Madhavankutty Pillai Madhavankutty Pillai | 21 Jun, 2018
SALMAN KHAN HAS never been a darling of film critics, but even so, in recent times reviewers have been more benign with him, making a special effort to say nice things because his movies were doing well despite their quality and his usual non-acting abilities. But Race 3, his latest, has managed to be so bad that even the subconscious (there can be no other explanation) sympathy of reviewers had had enough.
Consider these snippets from reviews that appeared in different media outlets:
‘While the film wants to keep you guessing on who will finish the Race first, you are left wondering when you will cross the finish line’: Times of India
‘To add insult to injury, the film has also been released in 3D so you could, for an extra hundred bucks or so, suffer the sheer pointlessness of this movie in an extra, bonus dimension. Go on, you must. I’m going with one out of five for Race 3. It’s over two-and-a-half hours of complete drivel’: CNN News18
‘It’s left to Salman to come to the rescue, and he does his thing, but that thing, or those things, are now so jaded that even his fervent fans, sitting ahead of me, couldn’t bring themselves to cheer’: Indian Express
On the other hand, these are like words written on water. In just three days after its release, Race 3 managed to cross the Rs 100 crore mark, the yardstick for a Hindi superhit nowadays. After about a week, the numbers started tapering off and it might not enter the Rs 300 crore club, which he is used to, but the mere presence of Salman has been enough to make more than enough money for everyone to celebrate till next Eid. Compare that to the star Salman Khan replaced in the Race franchise. Saif Ali Khan had played the lead in the two earlier movies that had been superhits. But nothing that he does now seems to work. Good movies, bad movies, everything meets the same whimpering fate at the box office.

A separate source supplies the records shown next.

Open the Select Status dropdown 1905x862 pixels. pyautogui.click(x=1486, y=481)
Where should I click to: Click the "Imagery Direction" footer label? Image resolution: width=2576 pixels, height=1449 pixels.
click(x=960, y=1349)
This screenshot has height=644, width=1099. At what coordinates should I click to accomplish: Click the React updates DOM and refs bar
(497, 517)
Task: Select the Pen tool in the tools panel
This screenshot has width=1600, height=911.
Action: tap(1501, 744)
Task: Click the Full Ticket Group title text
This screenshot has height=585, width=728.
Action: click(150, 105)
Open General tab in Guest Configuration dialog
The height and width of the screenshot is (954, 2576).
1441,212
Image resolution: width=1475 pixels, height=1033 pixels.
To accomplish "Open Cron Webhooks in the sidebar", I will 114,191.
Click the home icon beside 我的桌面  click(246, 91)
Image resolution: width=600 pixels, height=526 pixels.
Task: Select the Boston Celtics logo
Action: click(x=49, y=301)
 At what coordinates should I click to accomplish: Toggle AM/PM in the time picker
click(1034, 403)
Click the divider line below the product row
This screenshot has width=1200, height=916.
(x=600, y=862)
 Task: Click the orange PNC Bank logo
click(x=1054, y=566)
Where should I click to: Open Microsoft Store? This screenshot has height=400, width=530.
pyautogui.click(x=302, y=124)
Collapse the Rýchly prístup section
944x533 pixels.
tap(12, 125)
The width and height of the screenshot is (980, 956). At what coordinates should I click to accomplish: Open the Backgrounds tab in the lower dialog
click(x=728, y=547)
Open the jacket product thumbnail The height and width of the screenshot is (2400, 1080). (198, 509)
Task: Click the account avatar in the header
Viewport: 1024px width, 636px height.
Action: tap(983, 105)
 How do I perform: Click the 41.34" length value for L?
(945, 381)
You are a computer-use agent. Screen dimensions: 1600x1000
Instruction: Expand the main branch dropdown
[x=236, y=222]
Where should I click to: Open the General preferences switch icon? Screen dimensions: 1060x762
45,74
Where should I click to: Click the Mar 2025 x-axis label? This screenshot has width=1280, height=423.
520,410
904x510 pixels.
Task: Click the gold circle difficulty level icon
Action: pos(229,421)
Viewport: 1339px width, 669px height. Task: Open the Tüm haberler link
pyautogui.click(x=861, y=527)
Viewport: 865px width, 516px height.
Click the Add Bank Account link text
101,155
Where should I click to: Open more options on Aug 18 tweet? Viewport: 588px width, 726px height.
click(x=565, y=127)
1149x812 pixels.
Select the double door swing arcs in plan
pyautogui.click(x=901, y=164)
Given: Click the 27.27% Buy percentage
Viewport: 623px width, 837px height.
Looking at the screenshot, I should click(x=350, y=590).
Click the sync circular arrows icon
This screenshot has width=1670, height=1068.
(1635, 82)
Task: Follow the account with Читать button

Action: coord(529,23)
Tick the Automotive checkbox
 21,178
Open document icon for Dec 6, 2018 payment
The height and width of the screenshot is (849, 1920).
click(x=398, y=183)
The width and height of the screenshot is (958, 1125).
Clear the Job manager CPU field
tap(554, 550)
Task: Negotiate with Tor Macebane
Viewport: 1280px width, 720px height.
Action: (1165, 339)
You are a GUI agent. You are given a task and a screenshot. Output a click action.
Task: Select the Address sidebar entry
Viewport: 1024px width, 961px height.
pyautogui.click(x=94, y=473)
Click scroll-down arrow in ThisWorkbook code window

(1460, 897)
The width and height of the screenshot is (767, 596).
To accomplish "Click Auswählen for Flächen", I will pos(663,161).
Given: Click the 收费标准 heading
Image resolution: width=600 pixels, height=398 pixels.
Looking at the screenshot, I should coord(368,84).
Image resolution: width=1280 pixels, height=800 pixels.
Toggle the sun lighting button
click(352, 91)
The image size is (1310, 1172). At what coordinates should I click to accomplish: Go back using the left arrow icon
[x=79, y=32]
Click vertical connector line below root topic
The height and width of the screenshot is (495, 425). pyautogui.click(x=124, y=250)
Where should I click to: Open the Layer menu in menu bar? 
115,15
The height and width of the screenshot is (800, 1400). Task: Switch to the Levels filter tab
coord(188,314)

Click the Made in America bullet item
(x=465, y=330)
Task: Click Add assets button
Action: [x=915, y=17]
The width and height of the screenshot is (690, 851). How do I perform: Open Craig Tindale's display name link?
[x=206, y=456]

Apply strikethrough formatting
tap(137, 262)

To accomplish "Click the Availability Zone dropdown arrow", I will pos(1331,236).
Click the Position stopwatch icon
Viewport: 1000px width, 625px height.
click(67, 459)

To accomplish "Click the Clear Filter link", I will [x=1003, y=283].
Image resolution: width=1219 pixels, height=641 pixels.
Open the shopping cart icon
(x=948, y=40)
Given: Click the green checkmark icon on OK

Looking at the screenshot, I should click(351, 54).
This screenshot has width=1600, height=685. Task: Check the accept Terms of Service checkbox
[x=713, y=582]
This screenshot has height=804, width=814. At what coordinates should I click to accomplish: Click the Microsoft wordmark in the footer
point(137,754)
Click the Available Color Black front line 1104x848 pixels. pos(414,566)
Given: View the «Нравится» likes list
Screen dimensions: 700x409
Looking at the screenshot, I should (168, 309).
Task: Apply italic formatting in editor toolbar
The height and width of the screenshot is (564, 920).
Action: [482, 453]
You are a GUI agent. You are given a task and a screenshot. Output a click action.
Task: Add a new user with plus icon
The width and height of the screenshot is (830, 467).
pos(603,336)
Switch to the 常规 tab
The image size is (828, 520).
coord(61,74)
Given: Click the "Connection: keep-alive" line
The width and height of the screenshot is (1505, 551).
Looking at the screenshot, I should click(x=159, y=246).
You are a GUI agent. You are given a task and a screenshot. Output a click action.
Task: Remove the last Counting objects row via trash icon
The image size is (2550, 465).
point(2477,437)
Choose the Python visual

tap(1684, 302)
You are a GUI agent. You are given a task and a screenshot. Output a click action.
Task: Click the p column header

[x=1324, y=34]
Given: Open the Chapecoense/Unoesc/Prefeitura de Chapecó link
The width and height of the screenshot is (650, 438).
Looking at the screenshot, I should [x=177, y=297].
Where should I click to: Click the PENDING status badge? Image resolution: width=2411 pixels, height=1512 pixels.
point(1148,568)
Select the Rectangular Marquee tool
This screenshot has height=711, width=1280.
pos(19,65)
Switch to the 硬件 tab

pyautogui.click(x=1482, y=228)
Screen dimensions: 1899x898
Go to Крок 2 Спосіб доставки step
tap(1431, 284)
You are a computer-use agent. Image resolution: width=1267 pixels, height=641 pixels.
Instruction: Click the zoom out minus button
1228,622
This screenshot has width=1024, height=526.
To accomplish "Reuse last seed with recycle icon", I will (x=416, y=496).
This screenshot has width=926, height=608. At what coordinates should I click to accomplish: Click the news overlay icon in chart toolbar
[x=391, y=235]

Superstars have a unique relationship with their audience. They do fall out of favour, but not for too long. That has been the story of the three Khans in Bollywood over the last two decades. They have had bad patches, but with a little tweaking of their image, they bounce right back. Right now, Shah Rukh Khan is probably going through the worst phase of his career. But you can take a safe bet that it is too early to write him off. Or take someone like Amitabh Bachchan, who in the 90s saw his appeal diminishing to the point that everything he touched turned to stone. But all it took was one quiz show and a realisation that what his fans had had enough of was seeing him as a young hero. Once he made the shift to elder characters, it was as if all of India was back in his pocket again. Contrast that to the long line of stars who went out of the reckoning. People like Govinda or Sanjay Dutt, who were both at the peak of the Bollywood food chain, but haven’t got any traction for a return. And they have tried. In recent times, the only superstar to have bucked the trend and fallen irrevocably was Rajesh Khanna. But you could also ask whether he was at all a superstar if a defining characteristic of one is longevity and not mere popularity. Khanna just ruled the industry for about half a decade. It is not only in their professional lives that fans are so indulgent of superstars. Salman’s history of legal cases and controversies have meant nothing to those who love him. While on the flip side, his supposed acts of kindness are quoted ad nauseam to argue why he deserves adulation.
The explanation of the phenomenon of superstars is usually put forward in sociological terms. Amitabh was the voice of the angst of an era, Shah Rukh Khan was fantasy in a sexually repressed India, and so forth. In south India, this sociology has been exploited by superstars to become political leaders, Rajinikanth being the latest edition of that crop. But that is only half the explanation. The other half is psychological. Take a condition called Celebrity Worship Syndrome where fans become pathologically obsessed and addicted to a public personality. A 2013 article on it in Psychology Today magazine listed the symptoms of the disorder as per a study that ‘identified three independent dimensions of celebrity worship. These were on a continuum and named (i) entertainment- social, (ii) intense-personal, and (iii) borderline pathological.
• The entertainment-social dimension relates to attitudes where individuals are attracted to a celebrity because of their perceived ability to entertain and to become a social focus of conversation with like-minded others.
• The intense-personal dimension relates to individuals that have intensive and compulsive feelings about a celebrity.
• The borderline-pathological dimension relates to individuals who display uncontrollable behaviours and fantasies relating to a celebrity.’
All you need is to tone these symptoms down and apply it across millions of Hindi film watchers, and that will be an explanation for why Salman’s movies do so well. It is hard to give up an addiction even though you know it has no substance.